>My DAN research internship was an experience that I will never forget. It took place in Stromness, Orkney in Scotland. The Orkney Islands form a natural harbor called Scapa Flow, and there are several World War I shipwrecks there. It is a wreck diver's paradise. The internship involved two main objectives: collect data for Project Dive Exploration and learn as much about hyperbaric medicine as I could. There was no structured schedule for either of these goals, except for the regular times when divers arrived at the beginning of their diving trips and when they departed.
>The divers typically arrived on a Saturday afternoon, and I would find them getting settled on the diving boats before they would begin diving in Scapa Flow the following day. I would ask them to participate in Project Dive Exploration
, and the positive response I received was astounding. Many divers were happy to be a part of the research. I gave them Sensus Pro tags to wear on their diving equipment, which record time and depth. I also gave them a log to complete with basic details of their dives. On Friday afternoons, after the divers finished their final dives of the week, I collected the Sensus Pro tags and asked them to complete a short report at least 48 hours later.
>Unfortunately, there were a few cases of decompression illness suffered by Scapa Flow divers while I was there. However these events became learning opportunities and the divers remained in good spirits throughout the hyperbaric oxygen treatment, which often lasted more than five and a half hours. I saw how the hyperbaric chamber worked from the control panel just outside the chamber, as well as how the built-in breathing system functioned. I learned how to be a tender to patients who were treated in the hyperbaric chamber and I was able to tend to stable patients receiving treatments. It was the best hands-on experience I could get.

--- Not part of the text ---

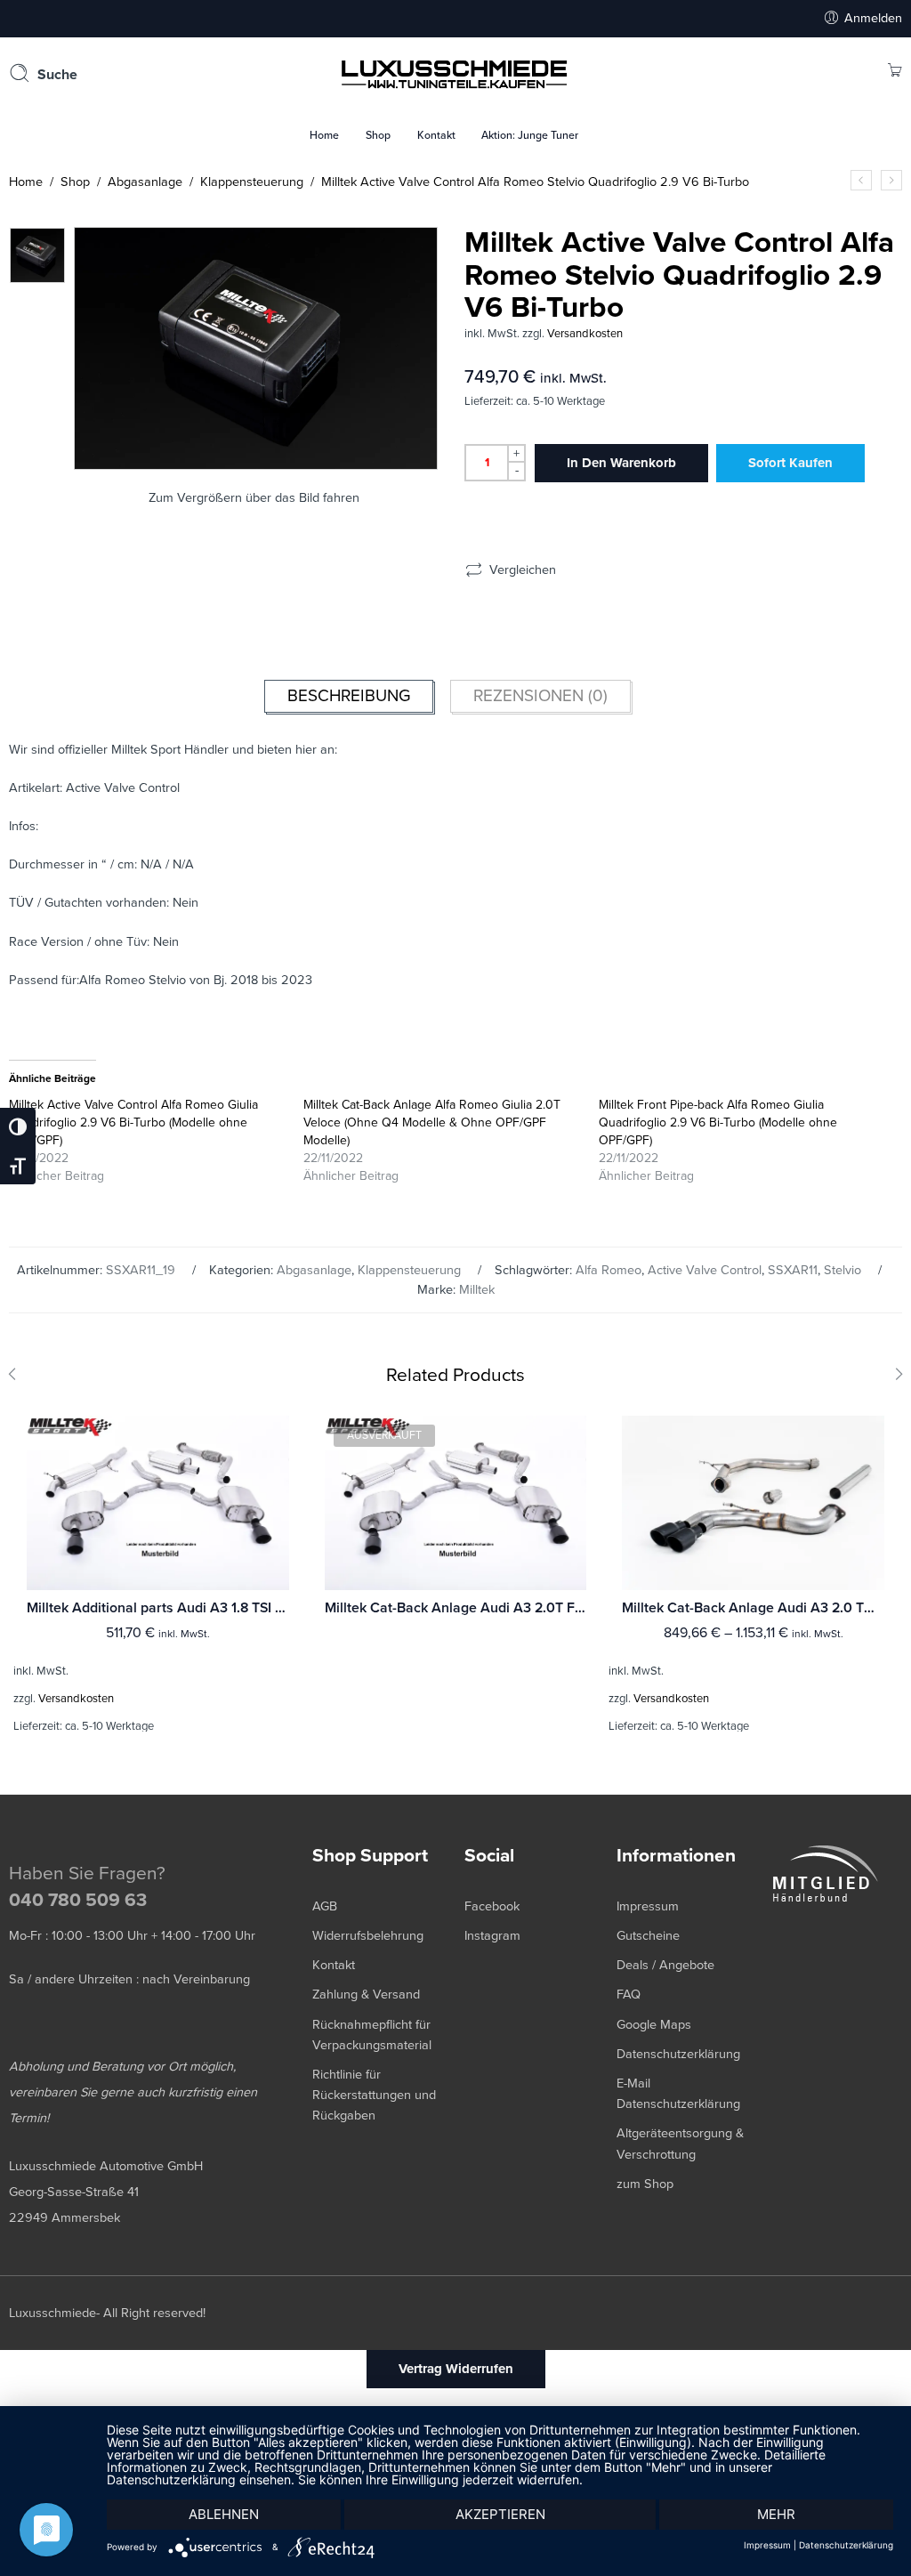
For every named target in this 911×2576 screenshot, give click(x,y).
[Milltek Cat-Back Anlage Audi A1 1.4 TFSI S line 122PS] (891, 180)
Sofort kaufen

>I was in Orkney for more than four months, and besides taking a few days to backpack on the island of Hoy, I didn't take a day off of work. There was no need. I loved the work I was doing. Nearly every day I was able to talk to divers, and I spent quite a bit of time on the diving boats in Stromness. I was even able to do some diving myself and I am a better diver because of it.
>Leaving Orkney at the end of the internship was difficult. I loved the work I was doing and I learned so much, and I met many new friends there. I had an excellent mentor in Orkney who taught me a lot about hyperbaric oxygen therapy. I had grown close to the family I lived with and I was able to work with skilled dive boat skippers who were a pure joy to be around. My DAN research internship allowed me to play a unique role in the diving community, and I am grateful for it.